There are days we can’t find absolutely anything to trade. No set-ups, no opportunities, just nothing. Other traders like us (break-out traders) usually find themselves in a similar situation. But then on that same day there are thousands of traders who find lots of opportunities, many who have great days and even some who have their best day ever. We’ve always said – there are literally thousands of different ways to make money in the stock market, pick one, and respect others. We love break-out trading; for us, it’s perfect, stress level is low (since the numbers come from the night before there’s no real-time pressure to find candidates), there are strict rules to function within (thus less emotional and small draw-downs) and circumscribed risk parameters (to avoid blow-ups). However, we know that some people find it too boring and prefer to find dozens or hundreds of intraday opportunities (scalpers) and who make a very good living from it. Others make their living swing-trading. Others swear by futures. In the end all that counts is whether you can earn a living from trading, that is, whether you can make consistent money from trading.

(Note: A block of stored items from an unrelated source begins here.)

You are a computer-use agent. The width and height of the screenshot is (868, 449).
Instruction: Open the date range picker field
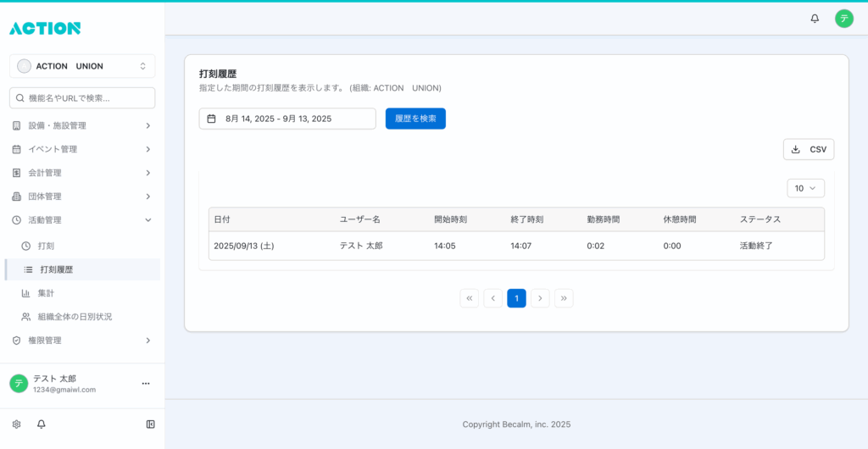click(x=287, y=119)
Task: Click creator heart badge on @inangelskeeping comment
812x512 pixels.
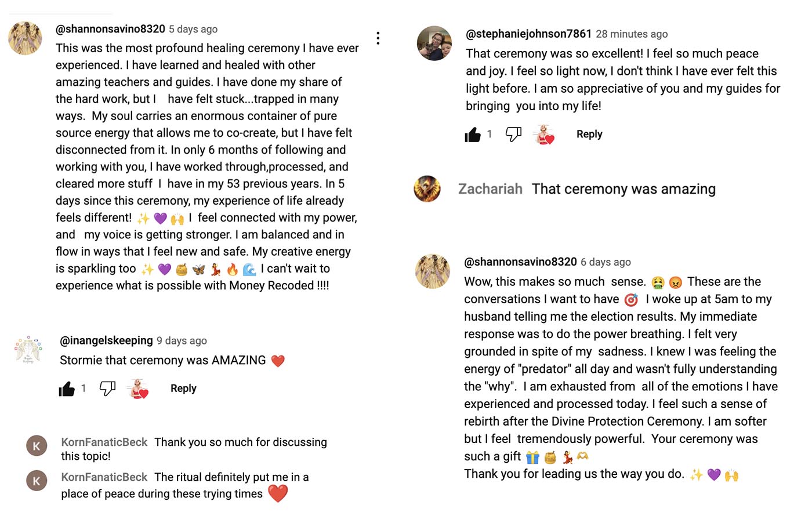Action: (x=139, y=388)

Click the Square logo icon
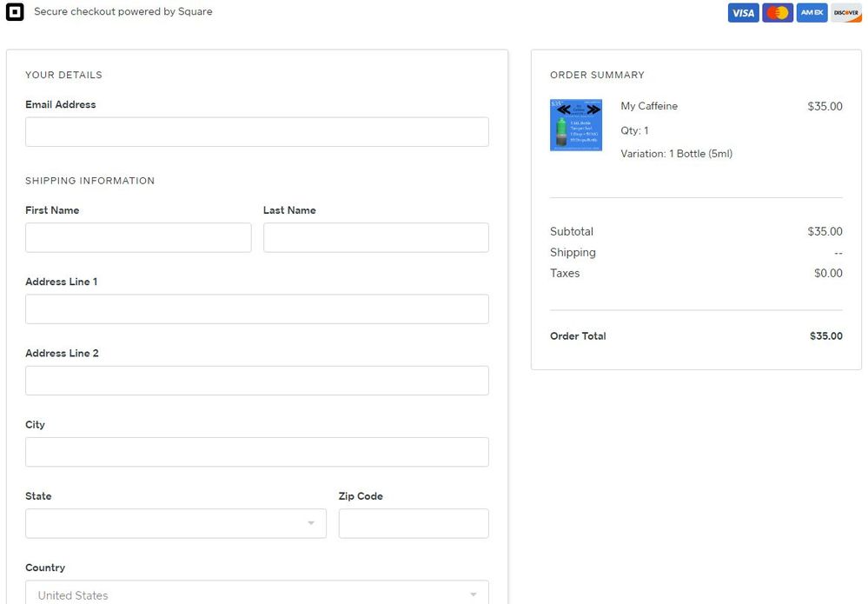click(x=15, y=12)
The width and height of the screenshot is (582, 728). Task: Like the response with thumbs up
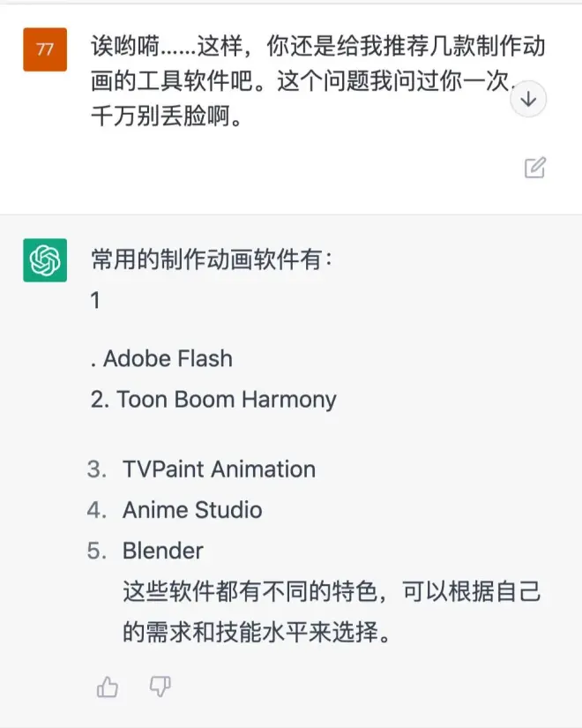[x=108, y=687]

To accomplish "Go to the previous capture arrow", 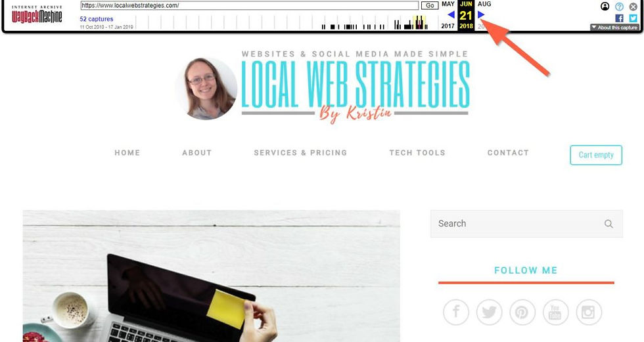I will 451,14.
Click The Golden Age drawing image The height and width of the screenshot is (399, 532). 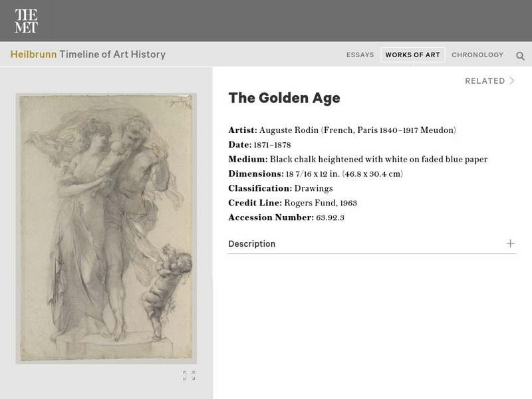(106, 228)
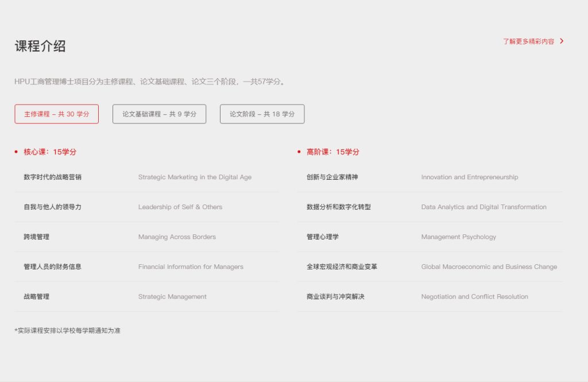Screen dimensions: 588x382
Task: Click the Strategic Marketing in the Digital Age text
Action: coord(195,177)
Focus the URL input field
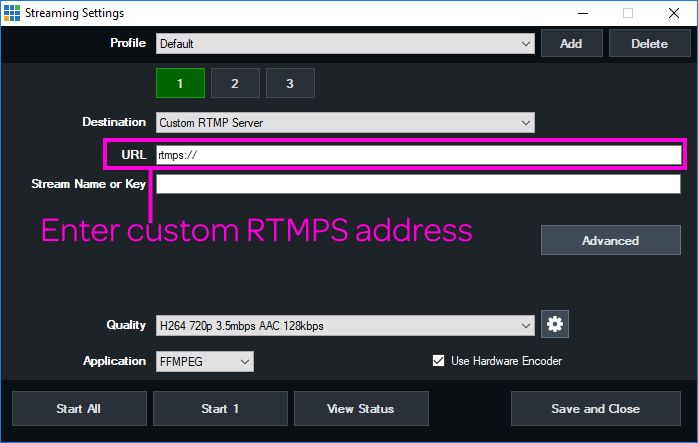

So how do you find a system that will make you consistent money? The only real answer is trial and error. Start small (give yourself a lot of room for error) and ask yourself what attracts you. Do you prefer to trade actively and make consistent scalps, taking fast money? (And yes, scalpers can make a hell of a lot of money: like anything else, profits add up very fast if you’re a good). If so, then just start reading about the subject, go to blogs where successful scalpers share their techniques: Richard and his host of writers have excellent information and videos at Move the Market.

Do you prefer to do your homework from the night (via daily charts) before or at least combine that with intraday scans? Then go read about how Jamie, Ugly, Tyro, TraderMike, Dave at StockTickr, and Bubs trade.

Do you prefer swing-trading? Spend some time with Chris Perruna, Kirk Report, Market Speculator, Taz Trader, Knight Trader, DownTown Trader, Stock Bee, Pinoy Trader, and Bull Trader.

Most likely none of these sites will give you exactly what you are looking for but they will give you different ideas about the different kinds of trading systems out there. See what attracts you (for example, you might love to add a bunch of technical indicators to your charts, or you might love to trade with paint bars) and then research it some more via books and forums. Should you join a service or subscribe to a newsletter? Possibly, as long as it is inexpensive, it might be a good way to expose you to different systems (for example if you want to do futures, then signing up for a service for a few months to learn from the moderators wouldn’t be a bad idea, as long as they charge a reasonable fee, which to us is anything under $100 a month). But do not sign up for the $5000 options course, or pay $800 a month for a service, or $2000 for a set of CDs. That money could be much better spent learning in the market itself.

Then slowly get your feet wet by starting with very small positions while at the same time keeping meticulous notes on your trades (StockTickr would come in very handy at this point). You will start to learn very fast at this point, (while still possibly losing money – that’s normal. Very few people start making money right from the start). You’ll learn what you can handle, and most importantly, what you can’t. From there it’s a slow learning curve ahead and with the right amount of discipline and work, in our opinion, trading is just like any other job, and most people can make a living out of it if they put in the hours, the sweat, and the blood (with the exception of people who just don’t have the temperament for it, be it lack of discipline, or no control over their emotions, even though we would argue that even these people could change if they wanted to enough).

You might blow through your initial account but slowly your consistency will improve and maybe a year after that you'll start eeking out some profits and be on your way to becoming a professional trader (and if you don't want to call yourself a trader, just call yourself a market liquidity provider). Within the first years there will be times when you feel depressed, unlucky, when you will question yourself, that's all normal and part of the process. Stay grounded, man up, and good luck.